If there’s one common aspect that’s binding most parts of the UK and several states in northern India, then it’s heatwaves. While Ireland and the UK are experiencing one of the worst marine heatwave alerts ever recorded, in India casualties are on the rise due to rising temperatures. It’s not surprising to see this phenomena of heat waves swiping across, something which we have been often warned by our scientists.
A marine heatwave refers to an extended period of unusually warm oceanic waters in a specific region or over a large expanse of the ocean. Just like heat waves on land, marine heatwaves are characterised by abnormally high sea surface temperatures (SSTs) that persist for weeks or sometimes even months.
At present, ocean waters around the UK and Ireland are in the grip of one of the most severe marine heatwaves on Earth. Meteorologists have warned that temperatures are up to 4°C above normal for this time of the year in some places. Parts of the North Sea have been put in the category four marine heatwave alerts, considered “extreme” by scientists. According to reports, the North Atlantic ocean has experienced record-breaking high temperatures for the past three months. The average surface temperatures peaked at 23°C on June 17, which is 0.2°C above the previous high set in 2010.
Climate change has increased both the frequency and intensity of marine heatwaves in the last few decades. Greenhouse gas emissions which lead to warming of oceans has increased the intensity of these events. The natural El Nino weather phenomena is another contributing factor in this rise.
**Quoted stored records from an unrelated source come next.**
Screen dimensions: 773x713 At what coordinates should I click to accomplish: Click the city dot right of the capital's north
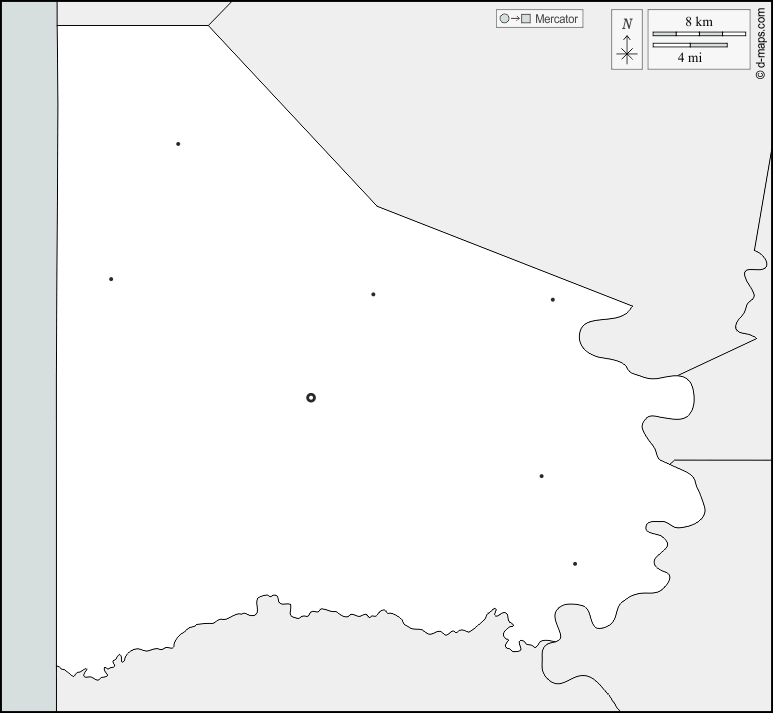(373, 294)
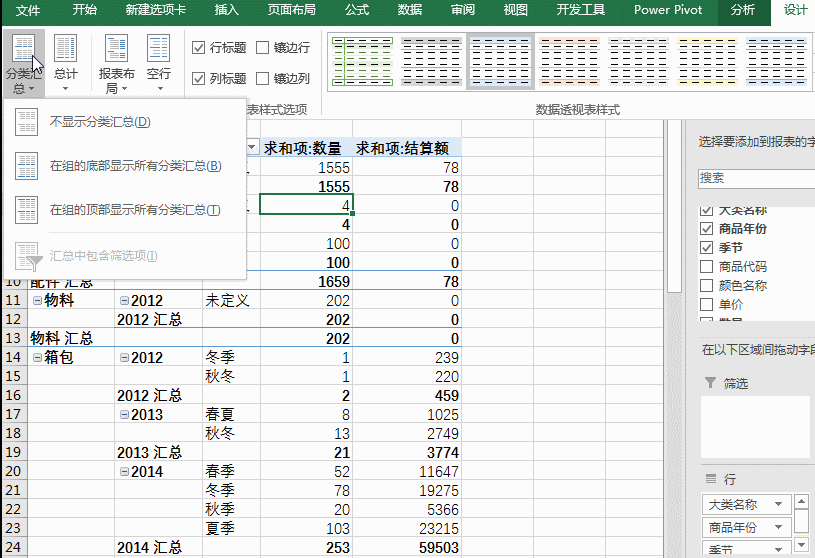Open the 大类名称 row field dropdown
This screenshot has width=815, height=558.
tap(777, 505)
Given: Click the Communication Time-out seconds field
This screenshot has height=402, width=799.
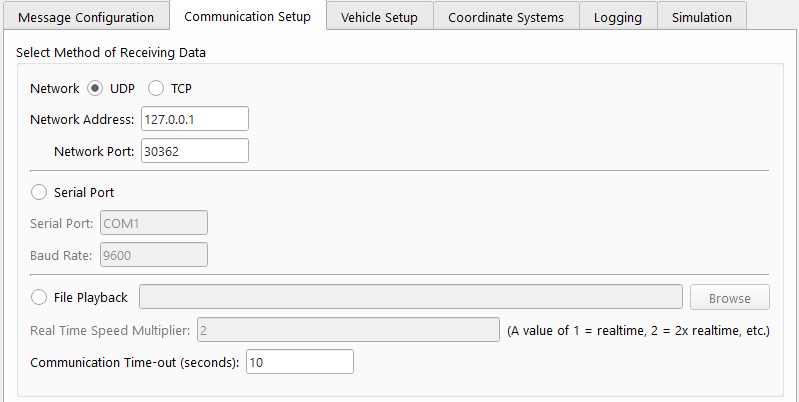Looking at the screenshot, I should [x=299, y=362].
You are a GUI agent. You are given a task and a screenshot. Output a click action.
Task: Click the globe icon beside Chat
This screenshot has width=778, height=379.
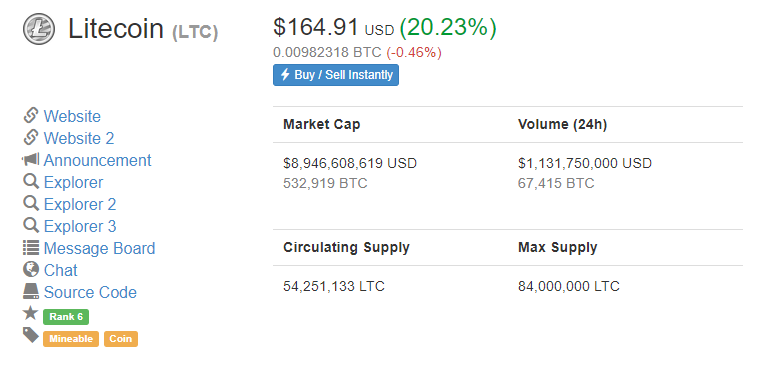pos(31,269)
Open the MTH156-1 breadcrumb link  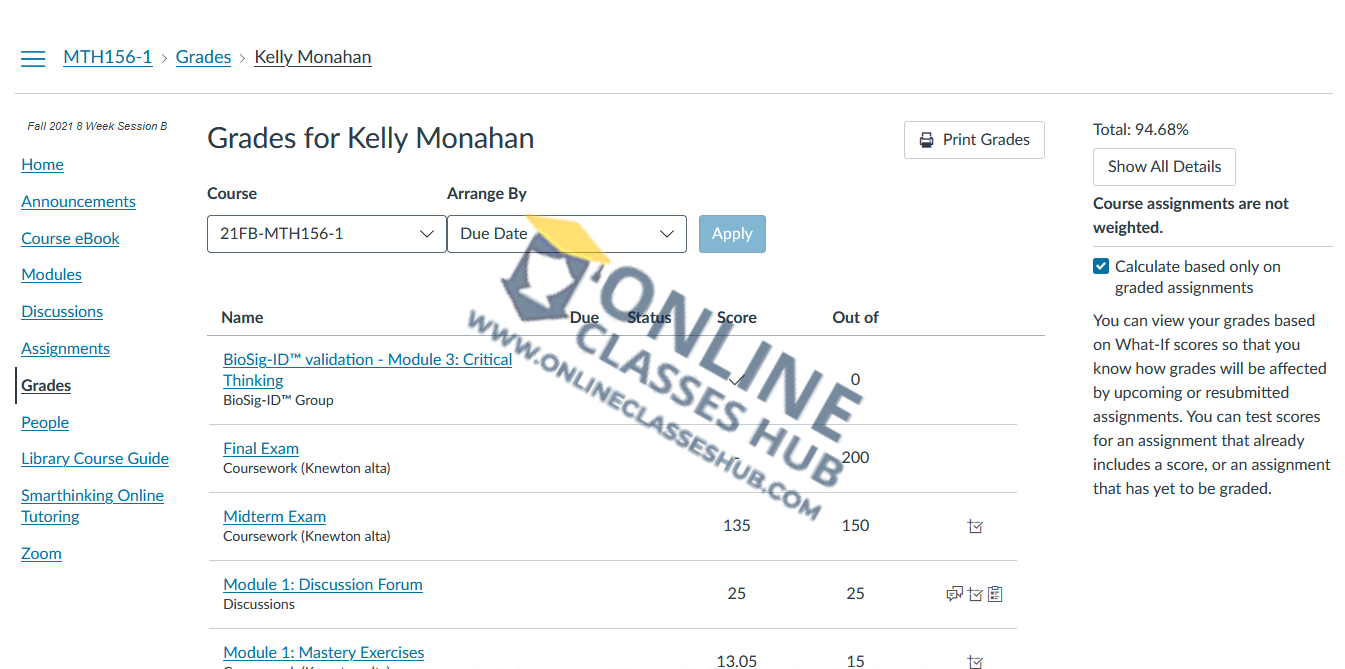point(107,57)
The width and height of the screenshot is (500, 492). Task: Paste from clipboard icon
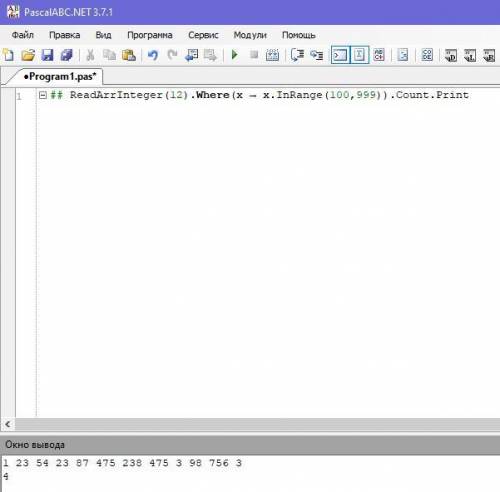point(129,55)
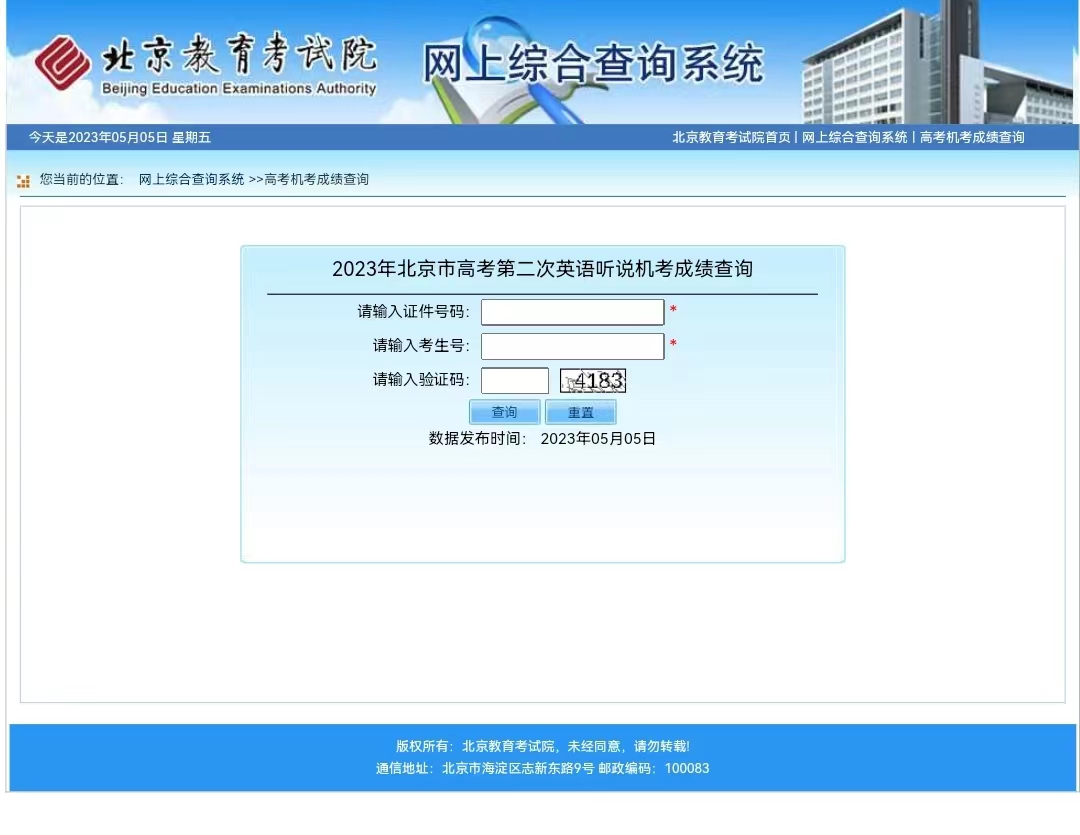Viewport: 1080px width, 835px height.
Task: Click the 网上综合查询系统 banner title graphic
Action: tap(590, 62)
Any alert in high temperatures in the ocean above the normal can can have significant impacts on marine ecosystems. Marine heatwaves can lead to coral bleaching, harmful algal blooms, change in ocean currents and even in shifts in species distributions. This in turn can affect fisheries and aquaculture industries, even leading to a decline in tourism and recreational activities.
Marine heatwaves have increased in frequency in the last few decades. According to a study published a few years back, scientists noted that the occurrence of these heat waves in oceans were not just rising in number but also having a deep ecological and socioeconomic impact.
Meanwhile in India, the health minister chaired a high-level meeting in the national capital to review preparedness of public health services for heat waves across the country. The soaring high temperature in the country has led to several people falling sick. In the last one week, deaths due to heat stroke have been reported from several states, including Bihar, Uttar Pradesh, and Odisha.
The Indian Meteorological Department (IMD) has predicted severe to very severe heatwave conditions in several other states including West Bengal, Jharkhand, Andhra Pradesh, Madhya Pradesh, Telangana, Tamil Nadu, to name a few.
Heatwave alerts are declared when the temperature breaches the 40°C mark and is at least 4.5°C above normal seasonal levels. According to the World Health Organisation, a heatwave for India is considered if the maximum temperature of a station reaches at least 40°C or more for plains and at least 30°C or more for hilly regions.
Due to the high temperature and alarming number of heatwave alerts it is or utmost importance for people to consider taking up alternatives for helping the environment. These steps will lead to reduction in the high temperature and healing environment along the way.